• **SELECTED EXTRACT**

────────────────────

Andy: With the verses being very dark & heavy, we wanted the chorus to be melancholic with a real yearning quality. That’s the challenge, to mesh the two together which can be tough sometimes, but I think we did on Darker.

Kingdom of Rust

Jez: It started off as this melody, Johnny Cash-esque idea, but now it’s almost three songs. There’s a country vibe, a 60’s filmic thing for the chorus and a loud bit.

Jimi: Tom Rowlands from the Chemical Brothers was involved from early on in an arrangement capacity. We just wanted to try working with him and it ended up he helped us nip and tuck, it were him who coined it a “Lancashire spaghetti western” and we just loved that phrase.” The song had “a country-ish shuffle beat. It’s really expansive with a wistful melody. It’s quite emotional.

There Goes The Fear

Jez: I recorded the original guitar riff on my dictaphone cassette machine and decided to keep it in the recording as I wanted a “has a that sound” ! Yet again we wanted to make it have twists and turns. Keep the arrangement unpredictable /take you on a roller coaster, so to speak. We worked on that song for a long time, the recording took months to evolve. Yet again Max Heyes really put the hours in. As technology was rudimentary in those days everything took longer. If you had a crazy sonic idea, it could take weeks of cutting /programming/trial and error sort of thing to get it right.

Andy: This song changed a lot of things for us. Recorded at Revolution studios in Cheadle, Manchester. Jez’s guitar is recorded on a Dictaphone, giving it that distinctive lo-fi vibe that we love.
I have a clear memory of writing the lyrics in my front room in Chorlton. I had no proper recording gear at home at the time. I just used a tape recorder, rewinding the instrumental version all weekend and jotting down and correcting the lyrics as I went.

────────────────────

• **COLLECTED DATA**

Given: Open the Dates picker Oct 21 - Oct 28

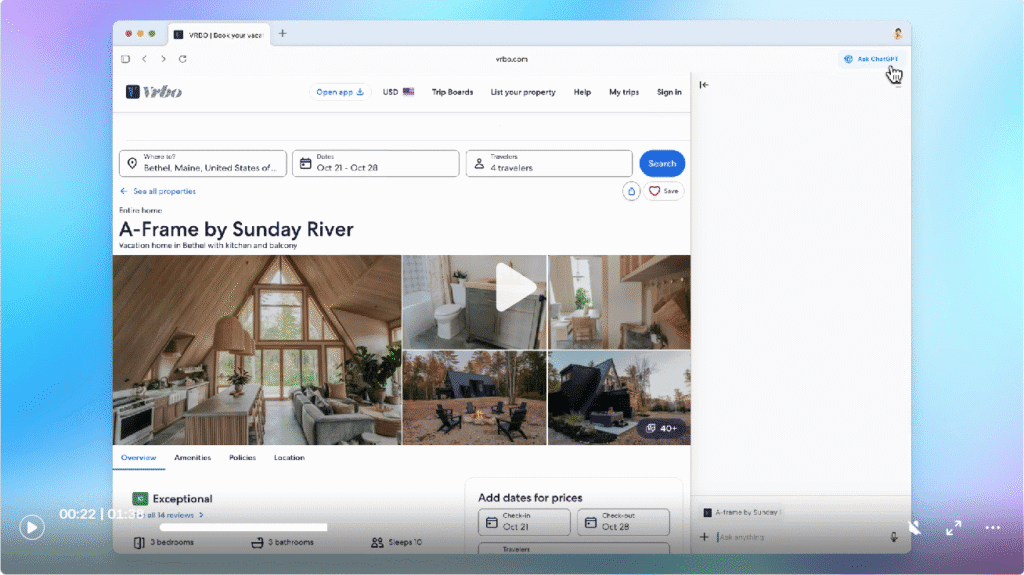Looking at the screenshot, I should [375, 163].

────────────────────

• **YOUR TASKS**
A) Name each person whose remarks are introduced by name in the song commentary above.
B) Carry on the song commentary above, picking up after its final sentence.

• **THE RESULTS**
A) Andy, Jez, Jimi

B)
To be honest, remembering back was going through a bit of a bad patch at the time and was probably going out and indulging too much. You look to the ones you love to justify, you turned around and life’s passed you by has a sense of regret but also a lot of hope, the song still resonates for me today. Beautiful vocal from Jimi. The samba percussion at the end was by Jimi’s old friend Marc Starr and his Man City samba group. It was recorded in the stairwell at Greenhouse rehearsal rooms in Stockport (RIP!).

Renegade

Andy: As a vocalist, Jimi always brings an authenticity. This was just the rough guide vocal; there are loads of imperfections on it, but he just nailed the mood of the song. That emotion is a million times more important than anything else. Musically, it feels quite dystopian. We were going for a bit of a Scott Walker vibe. There was a lyric in there about Piccadilly Circus and someone said, ‘Why don’t you change it to Piccadilly Gardens?’ To me, the song is like Scott Walker walking around Manchester in the year 2025.

Jimi: Renegade’ was the first thing that we did together for Constellations of the Lonely. In our minds, it’s got a Blade Runner-esque theme. It was inspired by the Roy Batty speech of how nothing lasts forever, you know, ‘I’ve seen things you people wouldn’t believe’.”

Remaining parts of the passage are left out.